▶ _Brief_:
Can you return, word for word, the passage from the discussion below about whether the cosmos is conscious, starting at "It's hard to" and ending at "care for us."?

Hey Scott. Yeah, you raise similar questions that crossed my mind when I first heard that analysis. But I don't think Hitchens's analysis is his idea in this regard. I think he is expressing something that he learned from science on this question. It seems to me that it's quite possible that the cosmos doesn't have a conscious or an awareness of itself as we human beings do. When for example we get a Katrina that wipes entire communities, Katrina is not thinking about the women, men, and children that it's killing. When some children are born with deformities, nature does not weep as we do. While nature/cosmos provides us with the stuff we need to live, there's no indication that it does that consciously for us. It gives us the stuff to live, but also gives us the stuff that kills us.

It's hard to tell if we are mistake or a freak of nature. But it does seem as if there's not a grand design for humanity. There's no assurance that we will be here forever. Dialectically though we can and often turn the negatives of the cosmos into positives for our survival. And we are indeed a part of nature just as the sun is. But we are conscious of our actions. The cosmos doesn't appear to be conscious. That's probably what bothers and frightens so many people to believe in an all powerful god. We want to think that there's something larger than ourselves that cares for us, but in fact we are the only ones who can care for us.

Well, that's my thoughts for now. I want to discuss and read on this question some more to flush it out. Thanks again for raising your questions.
True, good point. But when I heard the analysis, I still found it very interesting. It seems to put things in context in terms of evolution and the non-existence of a god.
Jonathan, you had me up until: " The "knowing" is actually a following of laws through certain limiters and probabilities." Your understanding of physics is like light years away from mine, so don't feel inadequate. Could you break down that quote more. I'm very interested in it. I didn't see the movie "Bleep". When I read about it, I thought it would be a waste of my time. Thanks for your "two cents."
Of course the cosmos doesn't know we exist, its not a sentient thing and in any case we on a insignificant planet in an insignificant galaxy in a universe which contains thousands of billions of gallaxies each of which contains hundreds of billions of stars. Why should we matter?

▶ _Available data_:

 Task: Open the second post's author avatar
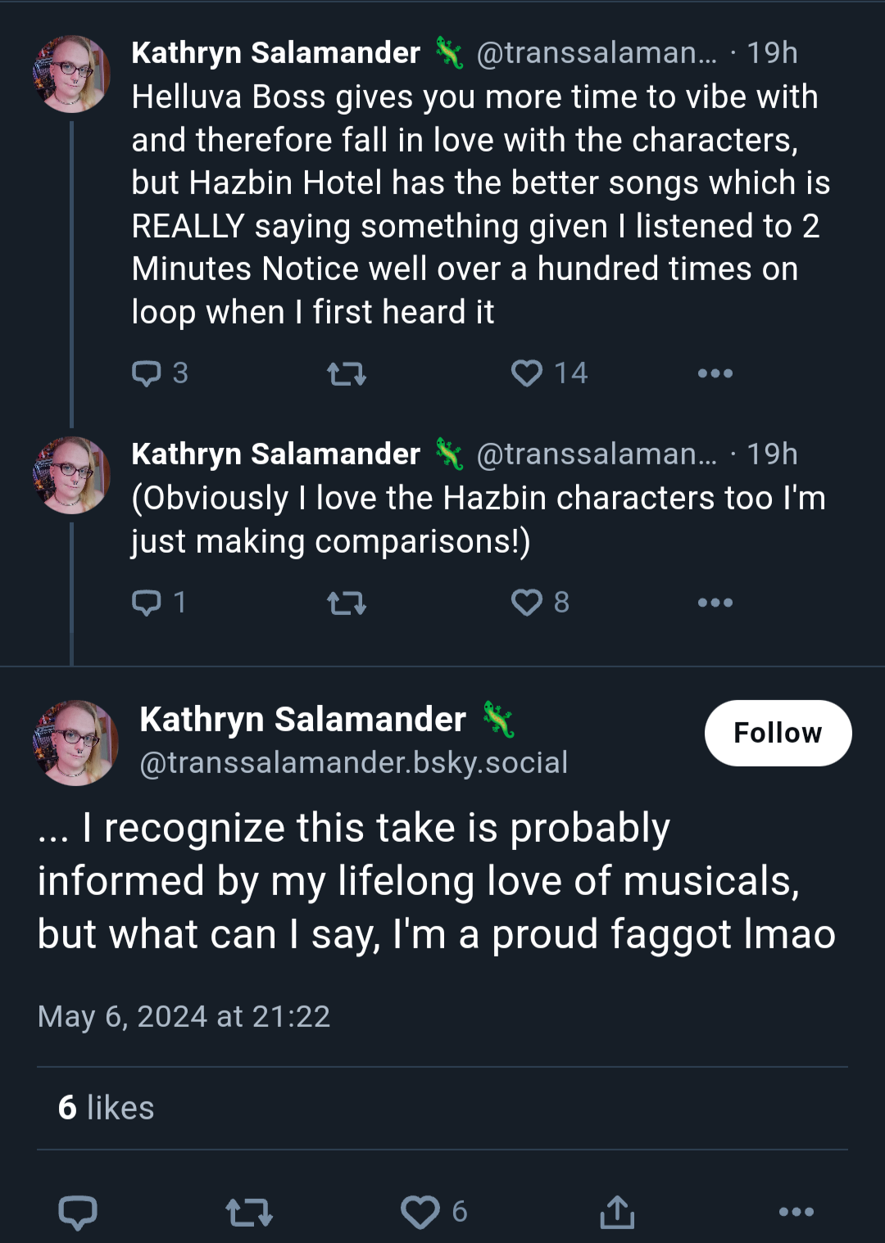point(71,475)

▶ _The answer_:
It's hard to tell if we are mistake or a freak of nature. But it does seem as if there's not a grand design for humanity. There's no assurance that we will be here forever. Dialectically though we can and often turn the negatives of the cosmos into positives for our survival. And we are indeed a part of nature just as the sun is. But we are conscious of our actions. The cosmos doesn't appear to be conscious. That's probably what bothers and frightens so many people to believe in an all powerful god. We want to think that there's something larger than ourselves that cares for us, but in fact we are the only ones who can care for us.